The Story
Why it exists.
The beginning
In 2014, the British fashion house Penhaligon's partnered with Meadham Kirchhoff, the London fashion label, to create their first fragrance. The brief was simple on paper: translate a fashion house's ethos into smell. Bertrand Duchaufour built Tralala around a tension that runs through the entire composition: vintage glamour versus something rawer underneath. The aldehydes evoke powder rooms and champagne flutes, that particular shimmer of another era. The whiskey suggests late nights and loosened inhibitions, its amber warmth threading through the opening.
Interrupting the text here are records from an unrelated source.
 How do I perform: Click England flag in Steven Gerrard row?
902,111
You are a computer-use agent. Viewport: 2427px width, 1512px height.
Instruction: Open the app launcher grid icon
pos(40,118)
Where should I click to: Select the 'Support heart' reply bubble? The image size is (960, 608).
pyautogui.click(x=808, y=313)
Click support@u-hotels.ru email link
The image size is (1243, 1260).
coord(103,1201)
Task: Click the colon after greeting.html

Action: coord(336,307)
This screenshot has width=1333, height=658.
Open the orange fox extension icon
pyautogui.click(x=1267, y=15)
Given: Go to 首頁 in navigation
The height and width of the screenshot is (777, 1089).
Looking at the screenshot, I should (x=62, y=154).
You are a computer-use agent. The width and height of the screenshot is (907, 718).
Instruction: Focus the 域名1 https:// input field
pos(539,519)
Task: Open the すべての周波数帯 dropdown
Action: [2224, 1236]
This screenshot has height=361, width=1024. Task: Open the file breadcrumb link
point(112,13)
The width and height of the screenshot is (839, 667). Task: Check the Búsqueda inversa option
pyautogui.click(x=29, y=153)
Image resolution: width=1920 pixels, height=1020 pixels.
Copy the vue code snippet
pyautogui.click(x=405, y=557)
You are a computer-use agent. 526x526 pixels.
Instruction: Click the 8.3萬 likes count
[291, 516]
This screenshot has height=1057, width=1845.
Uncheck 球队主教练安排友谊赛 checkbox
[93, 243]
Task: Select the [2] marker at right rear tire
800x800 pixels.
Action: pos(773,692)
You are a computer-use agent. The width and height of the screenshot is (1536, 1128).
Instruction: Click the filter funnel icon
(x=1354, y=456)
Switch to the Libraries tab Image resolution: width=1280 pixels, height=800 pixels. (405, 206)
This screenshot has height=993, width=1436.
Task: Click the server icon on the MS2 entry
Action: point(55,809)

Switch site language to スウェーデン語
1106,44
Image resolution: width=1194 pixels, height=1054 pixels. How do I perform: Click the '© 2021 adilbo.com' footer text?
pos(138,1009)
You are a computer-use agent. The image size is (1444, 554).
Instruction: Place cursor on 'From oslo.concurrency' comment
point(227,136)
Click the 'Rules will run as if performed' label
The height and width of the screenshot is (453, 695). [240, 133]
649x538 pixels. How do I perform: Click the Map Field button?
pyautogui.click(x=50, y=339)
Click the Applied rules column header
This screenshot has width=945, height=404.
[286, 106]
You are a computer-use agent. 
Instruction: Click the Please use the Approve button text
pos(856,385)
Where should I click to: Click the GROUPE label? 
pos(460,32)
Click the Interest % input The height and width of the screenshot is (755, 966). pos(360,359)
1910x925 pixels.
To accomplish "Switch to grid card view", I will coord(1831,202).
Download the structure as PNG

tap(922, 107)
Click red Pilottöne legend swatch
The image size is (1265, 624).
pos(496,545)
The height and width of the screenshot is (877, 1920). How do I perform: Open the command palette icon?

Tuberose and leather in the heart speak to skin, to heat, to intimacy. There's a flirtatious quality at first, then something more serious emerges. It's a perfume that beckons and then insists it wasn't joking.
What makes Tralala's structure unusual is the aldehyde opening paired with whiskey. Aldehydes have a soapy, glittering quality. They smell like 1960s glamour, like a powder compact opened in a dressing room. Here, that shimmer collides with whiskey's amber warmth and saffron's dry spice, creating an opening that feels simultaneously elegant and slightly boozy. The transition to the heart reveals another tension: the florals aren't soft. Tuberose is creamy but also indolic, animalic. Carnation adds a peppery edge.
The evolution
Tralala opens with a mist of aldehydes, fizzy, glittering, instantly vintage. Think champagne bubbles, a powder compact, the shimmer of old Hollywood. Underneath, whiskey arrives warm and slightly boozy, with saffron adding a dry spice that keeps everything from getting too sweet. Violet leaf absolute contributes a green, almost waxy quality that grounds the opening. As the aldehydes soften, the whiskey becomes a more diffuse warmth. What emerges is the heart: tuberose, leather, frankincense. The florals aren't gentle here. Tuberose has a creamy, almost animalic presence. Leather isn't harsh but it is present, something worn and warm. Carnation adds a peppery-spicy note that keeps the heart from becoming purely feminine. The drydown settles into a quieter register. Vanilla and heliotrope create a powdery warmth that reads as intimate, close-to-skin.
Cultural impact
Tralala occupies an unusual position: a heritage British house collaborating with a fashion label. The aldehyde-vanilla-patchouli structure places it in conversation with vintage orientals. The leather and whiskey keep it feeling contemporary rather than purely nostalgic. It's more a collision than a reference. The fragrance has developed a devoted following among those who seek it out, its composition offering something that feels both familiar and unexpectedly bold.